Published April 2, 2022

THE 29pc growth in tax revenue collection by the FBR during the first three quarters of the present financial year to March from the last fiscal is encouraging. But is it enough? Or does it represent the country’s true tax potential? A cursory look at the disintegrated tax data issued by the FBR for the period under review will confirm that the increased revenue collection does not show an improvement in tax compliance and enforcement. Nor does it give us hope that the FBR will succeed in achieving the enhanced tax target of over Rs6.1tr for the ongoing fiscal as agreed with the IMF in January. The bulk of Rs4.38tr collected so far — 52pc of the total tax revenue — has come from a massive jump in imports fuelled by spiking domestic demand due to the procyclical policies pursued by the government in the first half of the fiscal. Once imports started to slow down and taxes on purchases of petroleum products were slashed, the collection also began betraying signs of tapering in the last few months. Indirect taxes — GST, customs duty, FED, etc — constituting almost two-thirds of the total collection are also a big question mark over the capacity and ability of the tax machinery to boost revenues. Even a large chunk of direct taxes (on incomes) is raked up by businesses that are required to withhold a percentage of their transactions for the FBR, or is gathered at the import stage.

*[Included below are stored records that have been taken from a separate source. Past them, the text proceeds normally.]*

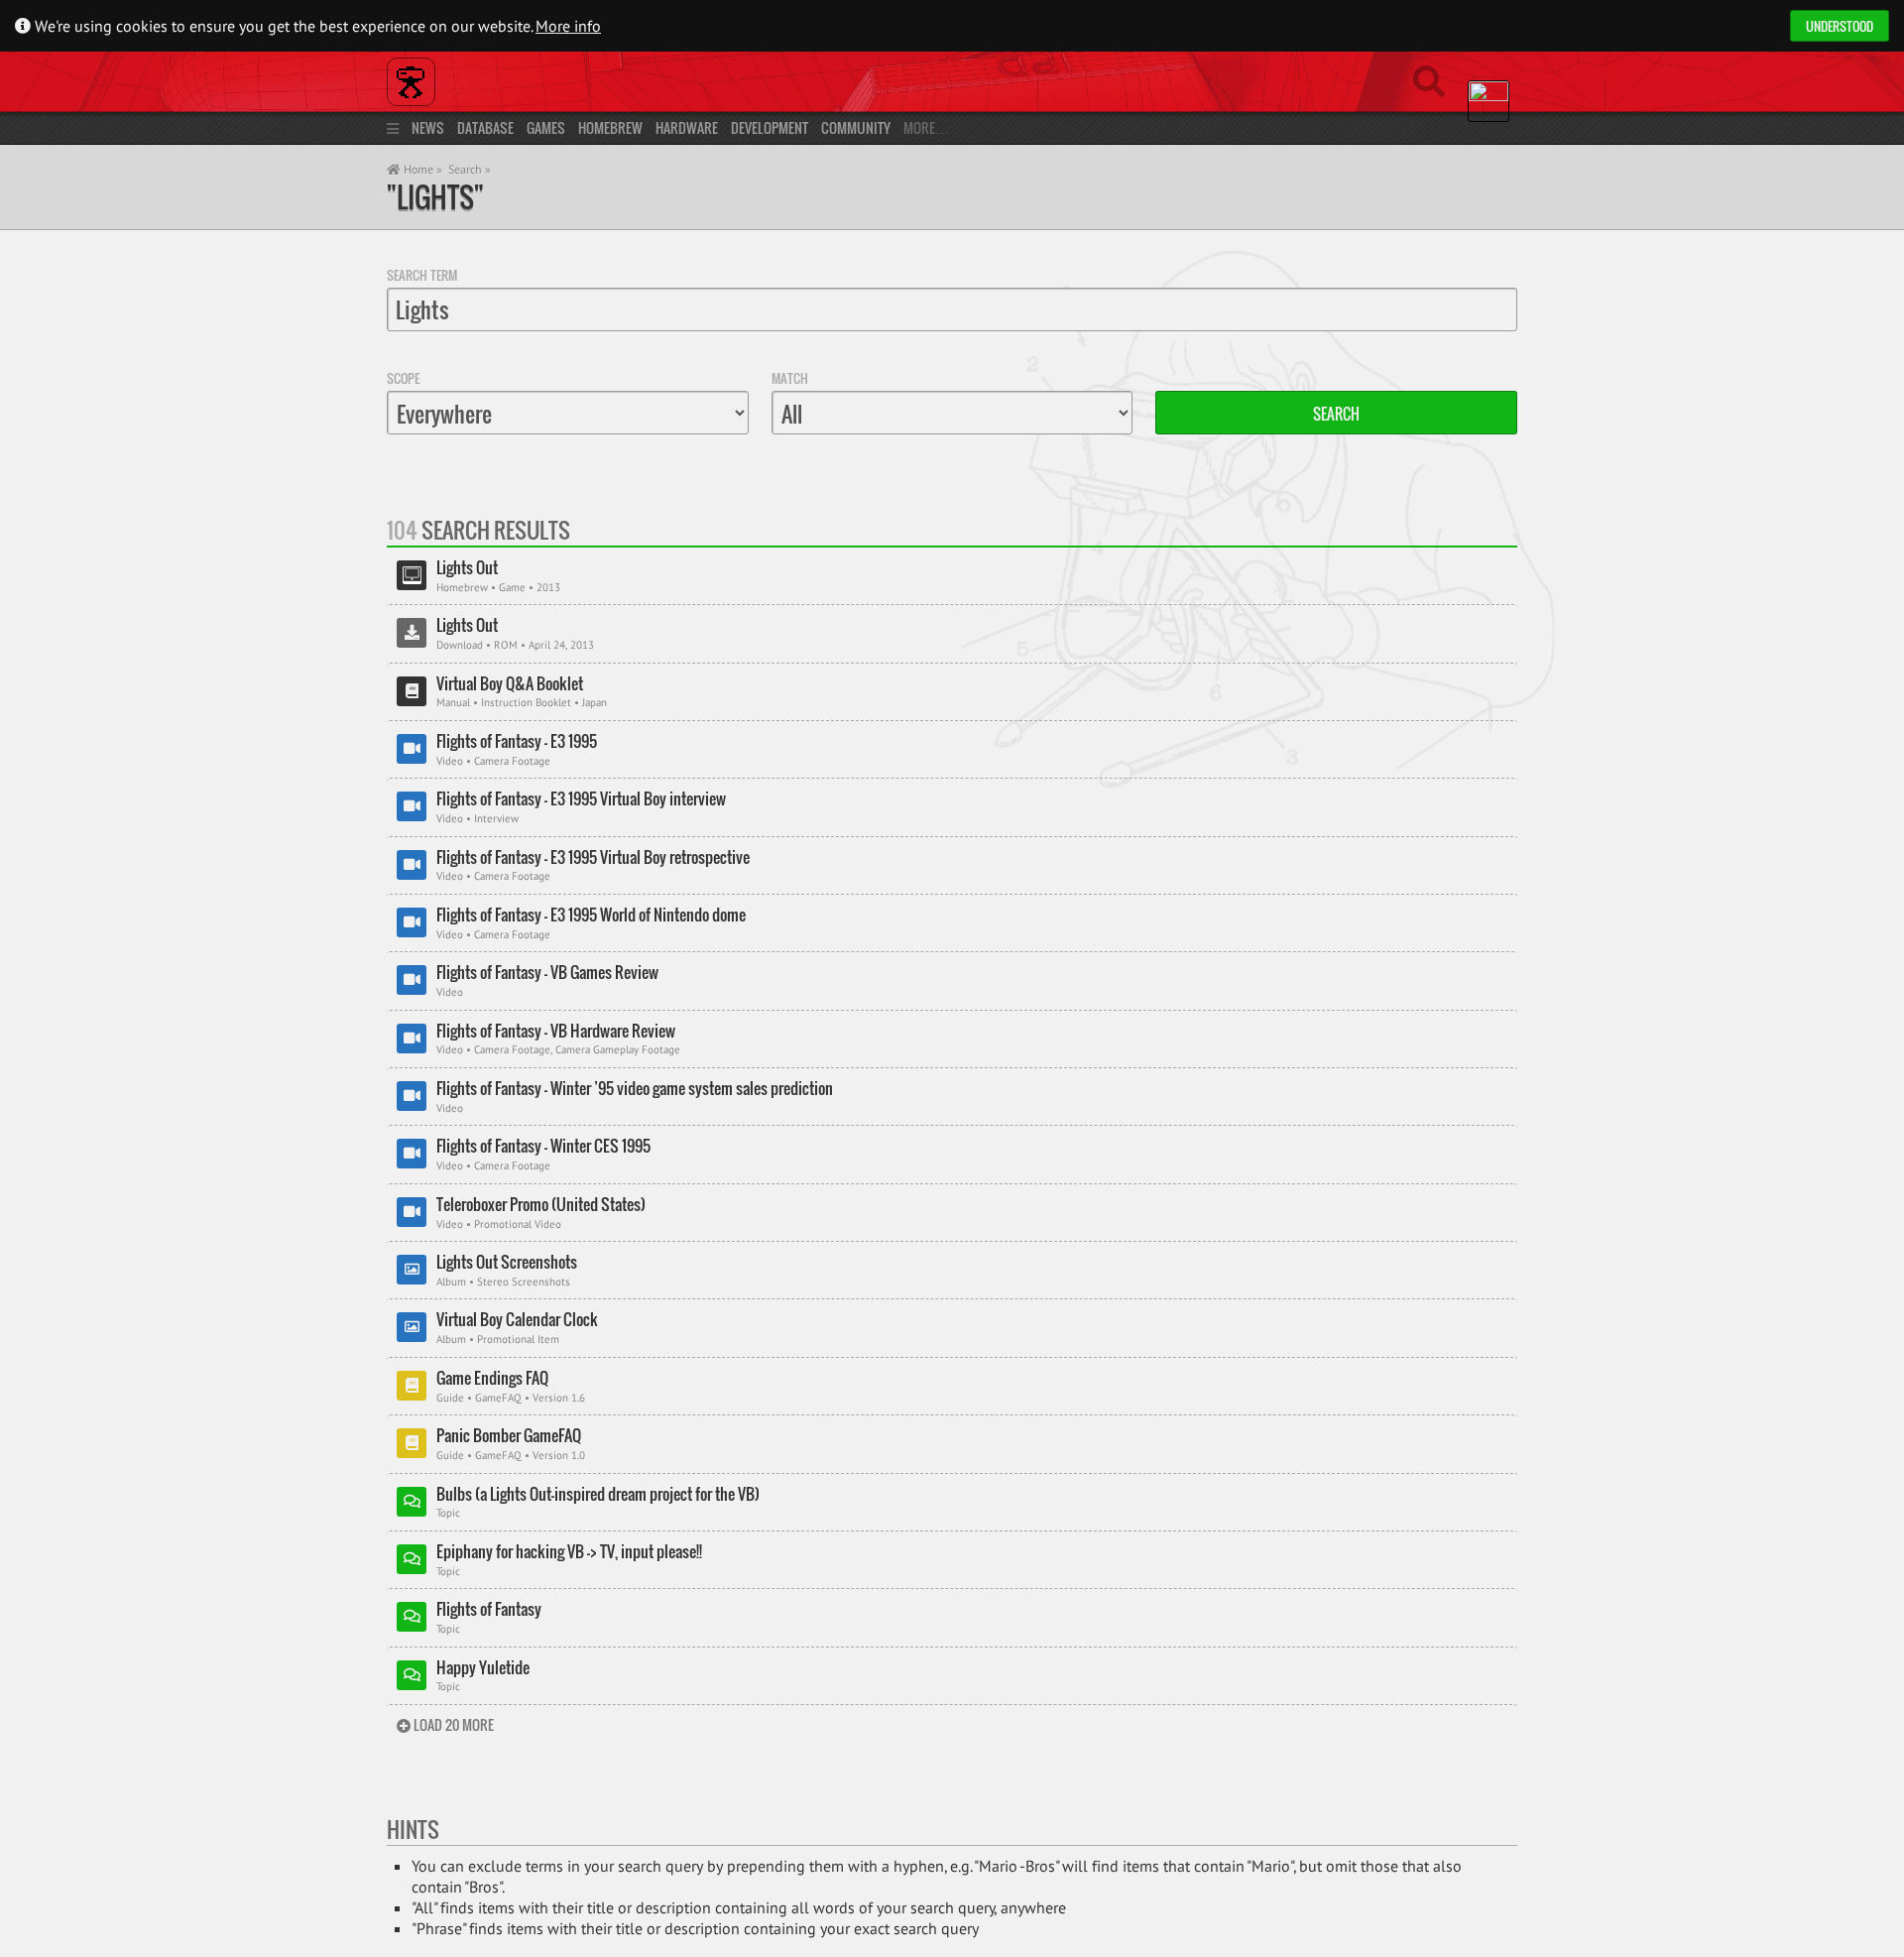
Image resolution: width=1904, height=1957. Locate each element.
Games (546, 127)
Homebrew (610, 127)
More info (568, 26)
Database (485, 127)
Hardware (686, 127)
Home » (421, 169)
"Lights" (435, 197)
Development (769, 127)
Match (790, 378)
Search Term (422, 275)
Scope (403, 378)
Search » (469, 169)
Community (856, 127)
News (428, 127)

Tax revenues are the main source of governments’ spending capacity all over the world. Pakistan’s failure to raise its tax-to-GDP ratio beyond 9pc to 12pc means that the government would have limited capability to invest in essential public services, and finance economic and social development. Little wonder then that successive governments have had no choice other than to take on debt to pay for their burgeoning expenditure and fund development in the country. Boosting tax revenues for public investments and improved service delivery has by far been the country’s most fundamental challenge and a major cause of the economic troubles confronting us today. Yet no government has dared to fix the FBR to improve tax governance, compliance and enforcement for fear of a political backlash. Thus, Pakistan’s tax administration remains one of the most corrupt, inequitable and inefficient in the world, in spite of several attempts to reform the system in the past. Expecting a sustainable economic turnaround without revamping the existing tax system and machinery makes no sense.